This is “prevented” by community servers giving a fixed random set of peers to each client.

Deconstructing overlay paths:

(Empirically they show it’s hard to do this, because of path length, stability, and diversity.)

Appendix analyzes a few other attacks.

A Forensic Analysis of OneSwarm

The investigator is essentially an attacker, attempting to violate OneSwarm’s privacy promises, though more limited in ability than is typically assumed. Their goal is to identify a subset of all OneSwarm peers that are each sharing (or conspiring to share) child pornography, and it represents a small fraction of files shared on the network. The overriding goal of the attacker is to gather evidence sufficient for a search warrant; i.e., probable cause.

Probable cause is a lower standard than the beyond a reasonable doubt standard needed for conviction. There is no quantitative standard for probable cause, and courts have defined it only qualitatively. Accordingly, for the purposes of our study, we say a peer has been identified if the investigator’s statistical confidence is above a sufficient level.

Model and Assumptions. The general approach adopted by law enforcement for investigating CP trafficking is based on a series of legal restrictions depending on the country of jurisdiction. We assume our attacker is an investigator following common restrictions. Specifically, we assume that the investigation can gather only information available publicly, which includes all traffic sent to other peers (since anyone in the public can be a peer). We do not allow attackers to seize or compromise peers through privilege escalation.

### Stored rows
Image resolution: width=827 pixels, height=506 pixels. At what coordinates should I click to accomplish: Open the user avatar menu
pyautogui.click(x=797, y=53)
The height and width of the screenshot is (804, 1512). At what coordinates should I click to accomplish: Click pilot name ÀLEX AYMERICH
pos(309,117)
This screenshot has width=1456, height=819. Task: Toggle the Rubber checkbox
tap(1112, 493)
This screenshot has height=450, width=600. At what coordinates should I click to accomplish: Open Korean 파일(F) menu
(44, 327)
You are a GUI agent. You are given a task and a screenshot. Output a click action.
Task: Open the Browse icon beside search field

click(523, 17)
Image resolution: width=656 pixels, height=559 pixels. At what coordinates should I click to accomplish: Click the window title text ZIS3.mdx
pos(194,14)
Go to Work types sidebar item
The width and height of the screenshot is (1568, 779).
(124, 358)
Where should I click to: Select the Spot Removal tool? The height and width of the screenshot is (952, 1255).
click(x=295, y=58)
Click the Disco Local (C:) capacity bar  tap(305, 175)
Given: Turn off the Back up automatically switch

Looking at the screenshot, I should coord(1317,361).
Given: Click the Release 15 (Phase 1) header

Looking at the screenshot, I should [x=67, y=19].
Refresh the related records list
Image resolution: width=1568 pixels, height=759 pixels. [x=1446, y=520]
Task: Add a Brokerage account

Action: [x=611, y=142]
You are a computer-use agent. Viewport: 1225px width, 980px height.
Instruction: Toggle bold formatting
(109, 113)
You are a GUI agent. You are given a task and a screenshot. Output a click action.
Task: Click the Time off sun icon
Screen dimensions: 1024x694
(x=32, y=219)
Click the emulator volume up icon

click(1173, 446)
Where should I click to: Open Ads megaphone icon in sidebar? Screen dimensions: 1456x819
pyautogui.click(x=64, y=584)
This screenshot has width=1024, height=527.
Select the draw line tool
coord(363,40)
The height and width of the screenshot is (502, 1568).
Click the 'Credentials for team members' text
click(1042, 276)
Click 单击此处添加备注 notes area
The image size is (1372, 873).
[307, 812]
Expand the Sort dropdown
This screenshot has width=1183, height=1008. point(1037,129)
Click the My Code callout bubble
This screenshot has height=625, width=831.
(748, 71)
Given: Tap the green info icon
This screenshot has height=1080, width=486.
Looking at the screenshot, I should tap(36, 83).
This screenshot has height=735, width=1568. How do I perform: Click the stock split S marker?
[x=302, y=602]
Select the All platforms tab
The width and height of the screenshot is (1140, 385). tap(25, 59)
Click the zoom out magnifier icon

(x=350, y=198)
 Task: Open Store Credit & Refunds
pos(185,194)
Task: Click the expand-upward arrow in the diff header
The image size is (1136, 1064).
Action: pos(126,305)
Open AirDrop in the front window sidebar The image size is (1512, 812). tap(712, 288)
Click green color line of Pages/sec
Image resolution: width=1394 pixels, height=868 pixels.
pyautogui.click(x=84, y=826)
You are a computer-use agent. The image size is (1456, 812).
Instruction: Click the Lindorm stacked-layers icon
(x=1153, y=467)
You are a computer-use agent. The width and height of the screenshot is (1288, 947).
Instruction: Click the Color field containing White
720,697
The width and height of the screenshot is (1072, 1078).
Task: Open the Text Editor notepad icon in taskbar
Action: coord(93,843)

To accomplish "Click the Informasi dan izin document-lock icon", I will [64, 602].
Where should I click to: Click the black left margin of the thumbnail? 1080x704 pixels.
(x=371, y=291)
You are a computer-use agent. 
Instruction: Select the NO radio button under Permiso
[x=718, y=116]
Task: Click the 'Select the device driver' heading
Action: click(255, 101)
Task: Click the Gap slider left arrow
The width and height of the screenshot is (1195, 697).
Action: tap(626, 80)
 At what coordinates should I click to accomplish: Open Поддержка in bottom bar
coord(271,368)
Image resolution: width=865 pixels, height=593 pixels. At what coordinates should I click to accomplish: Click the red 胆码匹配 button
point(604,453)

### Aim
Reproduce the notes on OneSwarm privacy and forensic investigation in full, word for word.

### Exercise result
This is “prevented” by community servers giving a fixed random set of peers to each client.

Deconstructing overlay paths:

(Empirically they show it’s hard to do this, because of path length, stability, and diversity.)

Appendix analyzes a few other attacks.

A Forensic Analysis of OneSwarm

The investigator is essentially an attacker, attempting to violate OneSwarm’s privacy promises, though more limited in ability than is typically assumed. Their goal is to identify a subset of all OneSwarm peers that are each sharing (or conspiring to share) child pornography, and it represents a small fraction of files shared on the network. The overriding goal of the attacker is to gather evidence sufficient for a search warrant; i.e., probable cause.

Probable cause is a lower standard than the beyond a reasonable doubt standard needed for conviction. There is no quantitative standard for probable cause, and courts have defined it only qualitatively. Accordingly, for the purposes of our study, we say a peer has been identified if the investigator’s statistical confidence is above a sufficient level.

Model and Assumptions. The general approach adopted by law enforcement for investigating CP trafficking is based on a series of legal restrictions depending on the country of jurisdiction. We assume our attacker is an investigator following common restrictions. Specifically, we assume that the investigation can gather only information available publicly, which includes all traffic sent to other peers (since anyone in the public can be a peer). We do not allow attackers to seize or compromise peers through privilege escalation.